Implement guessFollowsGraph() and influencers(), and make sure your tests pass. For now, implement only the minimum required behavior for guessFollowsGraph(), which infers that Ernie follows Bert if Ernie @-mentions Bert.

If you want to see your code work on a live sample of tweets, run Main.java. It will print the top 10 most-followed people according to the social network you generated. You can search for them on Twitter to see if their actual number of followers has a similar order.

Problem 4: Get smarter

In this problem, you will implement one additional kind of evidence in guessFollowsGraph(). Note that we are taking a broad view of “influence” here, and even Twitter-following is not a ground truth for influence, only an approximation. It’s possible to read Twitter without explicitly following anybody. It’s also possible to be influenced by somebody through other media (email, chat, real life) while producing evidence of the influence on twitter.

Here are some ideas for evidence of following. Feel free to experiment with your own.

Common hashtags. People who use the same hashtags in their tweets (e.g. #mit) may mutually influence each other. People who share a hashtag that isn’t otherwise popular in the dataset, or people who share multiple hashtags, may be even stronger evidence.
Triadic closure. In this context, triadic closure means that if a strong tie (mutual following relationship) exists between a pair A,B and a pair B,C, then some kind of tie probably exists between A and C – either A follows C, or C follows A, or both.
Awareness. If A follows B and B follows C, and B retweets a tweet made by C, then A sees the retweet and is influenced by C.

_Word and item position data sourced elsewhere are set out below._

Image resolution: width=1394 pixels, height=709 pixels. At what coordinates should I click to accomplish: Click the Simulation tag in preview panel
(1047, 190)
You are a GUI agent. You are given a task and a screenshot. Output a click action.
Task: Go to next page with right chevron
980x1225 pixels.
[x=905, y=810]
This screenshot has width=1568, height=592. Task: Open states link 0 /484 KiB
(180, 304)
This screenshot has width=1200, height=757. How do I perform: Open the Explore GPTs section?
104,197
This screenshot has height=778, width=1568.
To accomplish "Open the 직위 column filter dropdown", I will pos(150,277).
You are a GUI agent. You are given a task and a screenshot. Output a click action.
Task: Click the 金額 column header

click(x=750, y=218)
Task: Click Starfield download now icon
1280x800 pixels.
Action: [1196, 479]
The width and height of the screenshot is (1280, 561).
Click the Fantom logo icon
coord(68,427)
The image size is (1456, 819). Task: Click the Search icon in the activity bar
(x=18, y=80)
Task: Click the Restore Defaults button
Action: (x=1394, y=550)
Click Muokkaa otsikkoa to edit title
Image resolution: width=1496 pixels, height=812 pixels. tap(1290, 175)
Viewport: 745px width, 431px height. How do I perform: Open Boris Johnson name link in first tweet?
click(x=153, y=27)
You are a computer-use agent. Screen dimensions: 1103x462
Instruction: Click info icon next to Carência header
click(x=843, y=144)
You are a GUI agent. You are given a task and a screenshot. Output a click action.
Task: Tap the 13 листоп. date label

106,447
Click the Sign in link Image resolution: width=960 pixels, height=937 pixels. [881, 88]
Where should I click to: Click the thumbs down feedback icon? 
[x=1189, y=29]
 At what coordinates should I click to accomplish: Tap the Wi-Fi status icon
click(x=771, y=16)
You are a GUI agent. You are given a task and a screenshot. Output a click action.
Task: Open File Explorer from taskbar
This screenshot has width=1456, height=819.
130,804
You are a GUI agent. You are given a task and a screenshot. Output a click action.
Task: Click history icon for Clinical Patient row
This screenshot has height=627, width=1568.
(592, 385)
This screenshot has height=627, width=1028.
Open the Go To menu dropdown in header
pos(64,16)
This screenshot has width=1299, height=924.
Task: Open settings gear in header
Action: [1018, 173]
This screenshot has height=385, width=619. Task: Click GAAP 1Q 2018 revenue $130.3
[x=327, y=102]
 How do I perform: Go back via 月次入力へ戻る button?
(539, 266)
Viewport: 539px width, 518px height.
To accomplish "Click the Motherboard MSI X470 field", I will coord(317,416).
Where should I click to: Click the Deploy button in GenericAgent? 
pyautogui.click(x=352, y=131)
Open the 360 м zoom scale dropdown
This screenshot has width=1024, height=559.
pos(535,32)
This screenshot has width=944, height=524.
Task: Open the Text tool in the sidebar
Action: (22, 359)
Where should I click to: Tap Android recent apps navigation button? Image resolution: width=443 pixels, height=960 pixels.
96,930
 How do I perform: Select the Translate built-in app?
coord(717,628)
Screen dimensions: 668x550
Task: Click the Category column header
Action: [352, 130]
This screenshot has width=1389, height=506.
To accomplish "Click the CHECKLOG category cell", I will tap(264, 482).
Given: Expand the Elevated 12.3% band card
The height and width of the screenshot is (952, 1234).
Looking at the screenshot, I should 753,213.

Keep in mind that whatever additional evidence you implement, your guessFollowsGraph() must still obey the spec. To test your specific implementation, make sure you put test cases in your own MySocialNetworkTest class rather than the SocialNetworkTest class that we will run against staff implementations. Your work on this problem will be judged by the clarity of the code you wrote to implement it and the test cases you wrote to test it.

Submitting

Make sure you commit AND push your work to your repository on Athena. We will use the state of your repository on Athena as of 10:00pm on the deadline date. When you git push, the continuous build system attempts to compile your code and run a subset of the autograder tests. You can always review your build results at didit.csail.mit.edu.

Didit feedback is provided on a best-effort basis:

There is no guarantee that Didit tests will run within any particular timeframe, or at all. If you push code close to the deadline, the large number of submissions will slow the turnaround time before your code is examined.
If you commit and push right before the deadline, the Didit build does not have to complete in order for that commit to be graded.
Passing some or all of the public tests on Didit is no guarantee that you will pass the full battery of autograding tests — but failing them is almost sure to mean lost points on the problem set.